A function that returns a boolean. The function does runtime checks to determine if the field should be shown (e.g. if certain other extensions are enabled).

Providing labels

You provide the i18n keys for the translated field label and help text in the layout function, just like the example does.

The i18n label for the section name has the prefix advancedsearch-optgroup-. So if you're adding the group extra, you must provide translations for the message key advancedsearch-optgroup-extra.

Implementing your own widgets

The data model of AdvancedSearch

AdvancedSearch has a unidirectional data flow: User input events in AdvancedSearch widgets collect the user input and send it to its store property, a SearchModel instance. All calls to SearchModel.storeField trigger the update event of SearchModel.

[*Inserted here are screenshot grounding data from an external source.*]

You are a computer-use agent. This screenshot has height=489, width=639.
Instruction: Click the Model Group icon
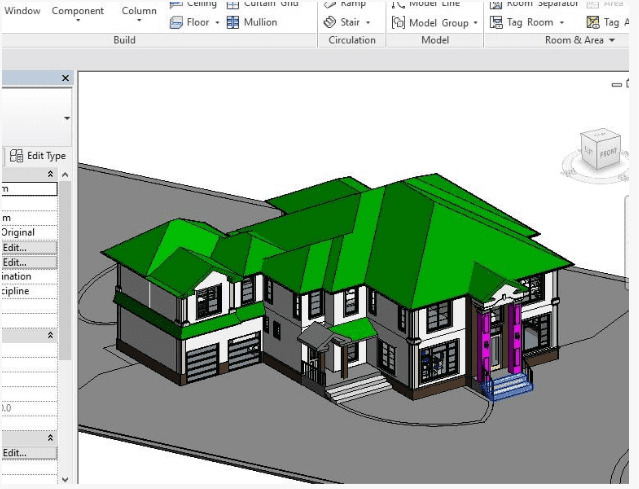[398, 22]
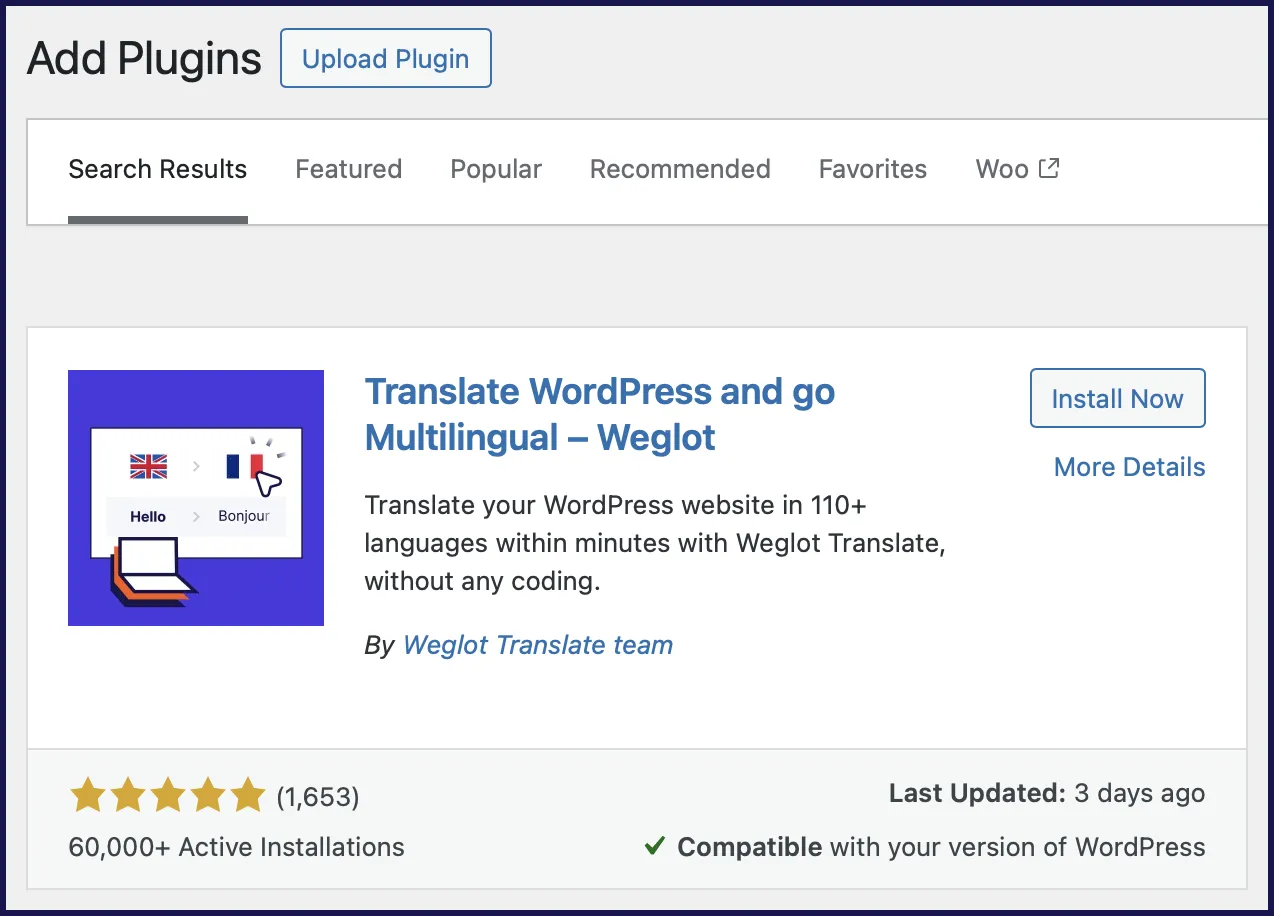Image resolution: width=1274 pixels, height=916 pixels.
Task: Click the first rating star
Action: tap(88, 795)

All AdvancedSearch widgets listen to the update event from SearchModel to update their value.

+--------+  User event (e.g. "change")  +---------------+ field data  +----------+
|        +----------------------------->+ Event Handler +------------>+          |
|        |                              +---------------+             |          |
| Widget |                                            "update" event  |  Store   |
|        +<-----------------------------------------------------------+          |
+--------+                                                            +----------+

This event-based, one-directional data flow enables

  • showing the field field values in different places, e.g. the preview "pills" and the fields themselves
  • serializing and deserializing the form state when the user sends the form
  • to programmatically triggering changing the contents of dependent fields.

Your widgets don't have to implement the event handler themselves, AdvancedSearch initialization code in the FieldElementBuilder class takes care of setting up the event handler.

Here is some minimal widget example code that shows how to handle the "update" event from the store:

const MyWidget = function ( store, config ) {
	this.fieldId = config.fieldId;
	this.store = store;
	store.connect( this, { update: 'onStoreUpdate' } );

	MyWidget.parent.call( this, config );
	this.setValuesFromStore();
};

OO.inheritClass( MyWidget, OO.ui.Widget );

MyWidget.prototype.onStoreUpdate = function () {
	this.setValuesFromStore();
};

MyWidget.prototype.setValuesFromStore = function () {
	if ( this.store.hasFieldChanged( this.fieldId, this.data ) ) {
		this.setValue( this.store.getField( this.fieldId ) );
	}
};

Note: To avoid infinite loops, the event handler in the widget must check if the value coming from the update event is the same as the one already in the widget. If the values are the same, don't set it again, otherwise the widget will trigger another change event, sending the value to the store. As you can see, there is a utility method in the store for that.